## EXCERPT TO READ
- Directed by: C. Pullayya
- Written by: Kallakoori Narayana Rao (story) Balijepalli Lakshmikanta Kavi (dialogues)
- Produced by: Chabria
- Starring: Pushpavalli Bhanumathi Balijepalli Lakshmikanta Kavi Daita Gopalam Sriranjani
- Cinematography: Biren De
- Edited by: Dharamvir
- Music by: Prabhala Satyanarayana
- Release date: 1939;
- Running time: 194 min
- Country: India
- Language: Telugu

= Vara Vikrayam (film) =

Vara Vikrayam (English: Bridegrooms' Sale) is a 1939 Telugu drama film directed by C. Pullayya. It is a reformist social film about the dowry system prevalent in British India. It is based on the novel and play of the same name by Kallakoori Narayana Rao. It is the debut film for Bhanumathi.

## DATASET EXTRACT
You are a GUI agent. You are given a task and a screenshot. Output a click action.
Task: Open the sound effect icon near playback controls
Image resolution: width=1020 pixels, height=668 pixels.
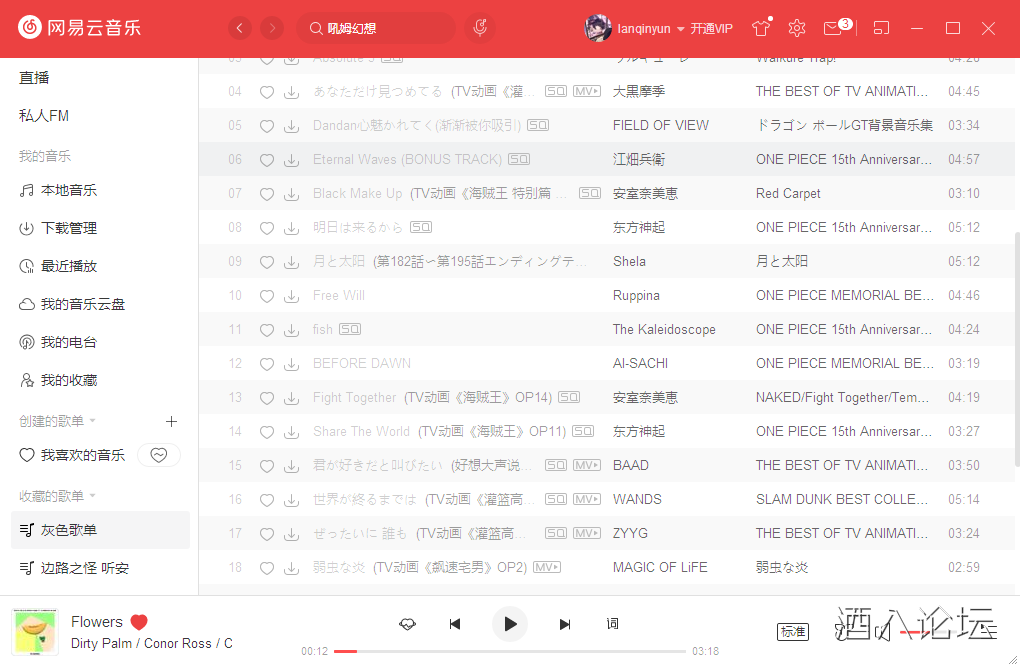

## INSTRUCTIONS
[1] Do these statements agree with the Vara Vikrayam film entry? (a) C. Pullayya directed the film. (b) The film runs 150 minutes. (c) It was Bhanumathi's first film. Answer yes or no for each, quoting the words from the entry that decide it.
[2] Duplicate the Vara Vikrayam film entry, starting at "Vara Vikrayam (English: Bridegrooms'" and ending at "film for Bhanumathi.".
[3] Could you finish out the next part of the Vara Vikrayam film entry, picking up after its last sentence?
You won't need the lines here.

## RESPONSES BY TASK
[1]
(a) Yes: "directed by C. Pullayya"
(b) No: "Running time: 194 min"
(c) Yes: "It is the debut film for Bhanumathi."

[2]
Vara Vikrayam (English: Bridegrooms' Sale) is a 1939 Telugu drama film directed by C. Pullayya. It is a reformist social film about the dowry system prevalent in British India. It is based on the novel and play of the same name by Kallakoori Narayana Rao. It is the debut film for Bhanumathi.

[3]
==Plot==
The retired government official Purshottama Rao (Daita Gopalam) borrows money to get his eldest daughter Kalindi (Bhanumathi) married to an old-man Lingaraju (Balijepalli). He is a money lender and already married twice. Kalindi does not like this marriage and commits suicide before the marriage can take place. Lingaraju refuses to return the dowry money. Purshottama's second daughter Kamala (Pushpavalli) agrees to marry him. She drags her husband Lingaraju to court of justice.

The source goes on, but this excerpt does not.